Access to email accounts is on sale at a price range of $100 to $1500, depending on the company and the role of the executive.
Recent reports revealed that a hacker is selling email credentials for Microsoft and Office 365 on a closed-access underground forum for Russian hackers named Exploit.in. on a darknet. These are not some ordinary email accounts but are the email accounts of high-level executives like CEO, COO, CFO, CMO, CTO, President, Vice president, Executive Assistant, and others.
The price for the email credentials ranges from $100 to $1500, depending on the company size and the role of the user. A source in the cybersecurity community said that they had contacted the seller to get the samples. They have confirmed the validity of the data and managed to obtain two samples of valid ID and password for two accounts from the hacker. The obtained accounts belong to the CEO of a US medium-size software company and the CFO of an EU-based retail store.
The seller claimed he has hundreds of credentials for sale but denied naming the source from where the credentials are obtained. However, according to a threat intelligence firm, the same hacker had bought “Azor log”. It refers to the data collected from computers using AzorUIT info-stealer trojan. It is a malware that collects various types of sensitive information from an infected computer and sometimes downloads additional malware.
Not the “First” Nor Will be the “Last”
This is not the first case which is reported in 2020, earlier this year a popular Italian email provider claimed that they suffered a hacker attack back in 2018. The data breach involved the theft of personal data of more than 600,000 Email.it users which were sold on the darknet.
The Email.it hacks came to light when the hackers, who go by the name of NN (No Name), went on Twitter to promote the website where these data were being sold. According to the hackers, they attacked their server and after they obtained sensitive information from it. They asked for a ransom from the company. But the company refused to pay and instead notified the Italian Postal Police (CNAIPIC).

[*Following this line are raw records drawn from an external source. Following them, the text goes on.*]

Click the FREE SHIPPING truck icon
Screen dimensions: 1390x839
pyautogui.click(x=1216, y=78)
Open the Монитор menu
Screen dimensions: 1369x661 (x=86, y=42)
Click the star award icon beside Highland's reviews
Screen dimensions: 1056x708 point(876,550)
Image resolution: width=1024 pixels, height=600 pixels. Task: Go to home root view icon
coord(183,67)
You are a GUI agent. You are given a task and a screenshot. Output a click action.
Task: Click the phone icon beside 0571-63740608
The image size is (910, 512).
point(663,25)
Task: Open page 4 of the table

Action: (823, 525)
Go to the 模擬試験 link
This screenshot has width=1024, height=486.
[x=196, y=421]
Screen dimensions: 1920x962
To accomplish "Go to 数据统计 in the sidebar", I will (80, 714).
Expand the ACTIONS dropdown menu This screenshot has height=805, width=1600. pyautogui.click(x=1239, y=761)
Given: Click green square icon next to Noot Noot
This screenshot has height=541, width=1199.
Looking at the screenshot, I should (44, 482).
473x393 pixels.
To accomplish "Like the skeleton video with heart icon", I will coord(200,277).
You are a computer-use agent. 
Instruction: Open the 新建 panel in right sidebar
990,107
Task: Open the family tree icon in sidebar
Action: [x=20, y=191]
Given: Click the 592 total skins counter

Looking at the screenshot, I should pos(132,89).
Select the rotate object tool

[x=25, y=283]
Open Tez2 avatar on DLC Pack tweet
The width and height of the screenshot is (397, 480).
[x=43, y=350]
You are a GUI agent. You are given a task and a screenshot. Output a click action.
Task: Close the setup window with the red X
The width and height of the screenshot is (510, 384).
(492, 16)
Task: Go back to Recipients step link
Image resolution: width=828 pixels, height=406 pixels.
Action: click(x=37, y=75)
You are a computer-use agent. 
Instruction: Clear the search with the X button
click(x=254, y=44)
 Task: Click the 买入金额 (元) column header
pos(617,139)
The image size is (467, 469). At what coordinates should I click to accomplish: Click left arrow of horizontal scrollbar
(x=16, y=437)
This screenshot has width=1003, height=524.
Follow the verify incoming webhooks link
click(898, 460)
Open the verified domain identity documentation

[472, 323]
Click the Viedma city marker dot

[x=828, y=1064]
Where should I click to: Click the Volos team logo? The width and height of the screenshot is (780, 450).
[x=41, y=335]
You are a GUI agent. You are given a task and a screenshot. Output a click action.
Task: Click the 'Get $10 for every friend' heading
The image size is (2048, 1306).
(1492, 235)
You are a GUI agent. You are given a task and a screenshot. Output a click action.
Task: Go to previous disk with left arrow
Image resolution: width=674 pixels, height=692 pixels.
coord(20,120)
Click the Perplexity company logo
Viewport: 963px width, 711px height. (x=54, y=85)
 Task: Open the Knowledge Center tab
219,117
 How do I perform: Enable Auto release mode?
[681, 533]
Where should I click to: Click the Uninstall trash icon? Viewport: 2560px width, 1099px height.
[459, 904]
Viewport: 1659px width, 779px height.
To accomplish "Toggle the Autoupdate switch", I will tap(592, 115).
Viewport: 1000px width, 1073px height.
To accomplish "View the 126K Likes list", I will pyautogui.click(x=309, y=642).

Failing the extortion attempt, the hackers sold the accounts for a price that varies between 0.5 bitcoin and 3 bitcoin on the dark web.
The Importance of Securing Email Credentials
Once the email account is compromised, it can be used for just about anything on the internet. Either it can be a password of your email account or social media account, but passwords are the front door. It is the entrance to your personal data, money, and secrets. The more the high-ranking official email credentials the more the vulnerability.
Hackers can use these email accounts as part of a ‘CEO Fraud’. With the email accounts at their disposal, it makes it easy to manipulate any of the employees in sending out confidential tax information, executing unauthorized wire transfers, access sensitive information, or access to other internal systems of the company that requires email-based two-factor authentication.
Apart from all these losses a hacker can also steal your identity and damage the reputation of you and your company you are associated with.
Your Emails can be Secured with a Bit of Perseverance
We hear about cybersecurity attacks now and then, but the real question is, are you secure? Is your organization taking every measure to prevent the cybersecurity threats that are happening around you?
While your email account might not be included in the list for sale it is yet advisable to secure your personal and professional email accounts to avoid any kind of cybersecurity threats.
Preventive measures to secure your email accounts:
- Strong passwords- It is recommended to use strong passwords which are a combination of number, symbol, uppercase and lowercase letter so that criminal hackers won’t figure out your password easily.
- 2FA or MFA- In addition to having a strong password it is advisable to add another security layer that is to includes two-factor authentication or multi-factor authentication.
- Check for 2FA support- Not all email service providers provide 2FA. So, when you are signing up for an email account make sure the email service provider offers you extra protection with 2FA or MFA.
- Don’t fall for phishing attacks- Phishers often send malicious links through email or text that look legitimate, but once you click the link it will provide them all your credentials. So, make sure you don’t click any links that look suspicious especially when the sender is unknown.
- Train employees- Humans are considered as one of the weakest links in the cybersecurity chain but not if they are educated about the risk. It is a preventive measure for an organization to train its employees about the common cybersecurity attacks happening worldwide. Tools such as ThreatCop helps in achieving it.
- Monitor your emails- Last but not least is to monitor your outbound emails. Tools like KDMARC monitor your emails that are sent. It keeps you safe from spoofing, domain forgery, and brand impersonation.